Manitoba Pageant, Autumn 1973, Volume 19, Number 1

This article was published originally in Manitoba Pageant by the Manitoba Historical Society on the above date. We make it available here as a free, public service.

Please direct inquiries to webmaster@mhs.mb.ca.

Dr. W. A. Baldwin, whose name appears on the first register of College of Physicians and Surgeons of Manitoba, under date January 5, 1875, was one of four doctors who attended Icelanders suffering smallpox in the winter of 1876-77 102 died in the epidemic from a population of close to 1500.

Winnipeg, March 13th, 1877

I am going to fulfil my promise, which was as soon as I got back to Winnipeg to write and tell you all I did during the winter. I left there on Sunday, the 26th of November, and arrived at Gimli the next evening. The following morning I went over with Dr. Lynch to visit the hospital. It was full of patients, of course, all with smallpox. They were to be seen in every stage, some dying and some convalescent. The next day I visited several houses, and such a sight you never saw. Every house had somebody down with the disease. The settlement extends about 45 miles, and the houses were of the worst description. I had to stoop to go into nearly every house. There were some doors so low I had to go on my hands and knees to get in and such filth. I cannot describe it. And fancy, I had to sleep in these wretched houses. I always slept with my clothes on, so that I would not get lice on me. I wore a leather coat. The houses are all one room, and in some there would be 18 or 19 in them, all huddled together like as many pigs. Any houses that had more room, they would have their cows in. I had to sleep several times in the room of which the cows occupied the other end. You can imagine that it would not smell very sweet. On my first trip when I was 40 miles north of Gimli, one of those large islands, my guide took the smallpox. Well, as he and I used the same blankets, we slept together, and I had to sleep with him, and he with the eruption out on him for four nights.

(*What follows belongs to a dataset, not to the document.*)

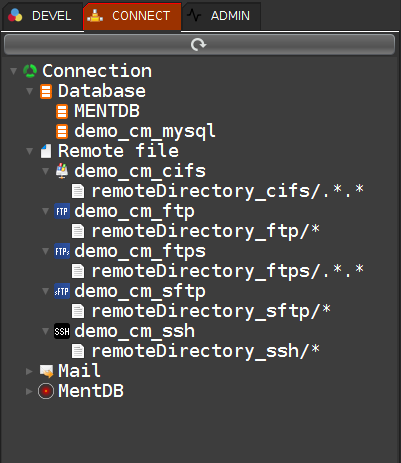401x463 pixels.
Task: Click the red MentDB circle icon
Action: pyautogui.click(x=46, y=391)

On New Year's Day, I was on my second trip on the lake. On my third trip I had to amputate three feet that got badly frozen. The poor wretches were lost on the lake in a storm. One has no idea what these lake storms are, unless you have been in one. Lake Winnipeg is very large. For three months I did nothing but treat smallpox, so you can imagine I have seen enough of it. When I went to some of the houses I would find perhaps some six or eight sick, some that had only a few hours to live. You would see old men and women, young men and girls, and poor little infants that would make the hardest heart ache for them, and to see them in their mother's arms, and perhaps the next time I came round, their little bodies would be put outside till they had time to make a rough box to bury them in. On my second trip I heard that there was a family on Big Black Island, so I went to see them, and such a sight! The mother had just got over the smallpox. Her infant at her breast dying, and they had nothing to cover the poor little creature. The house was so small that I could not stand up. I was compelled to sit down. I got out my tea and pemmican and I and my Indian guide were obliged to make our dinner on that alone, after a whole day's travel. They had no flour, in fact nothing but fish. I left what medicine and nourishment I had brought for the sick, and to see their eyes brighten in hopes that it came in time to save their little one can never be forgotten. But alas! the little thing, only nine months old, died next day, and they had to put it on top of the house till they could get some boards to make a box for it. I had a pretty hard time myself, but when I looked at the poor Icelanders, I felt that I fared like a king, though I had to sleep on a bed made of hay.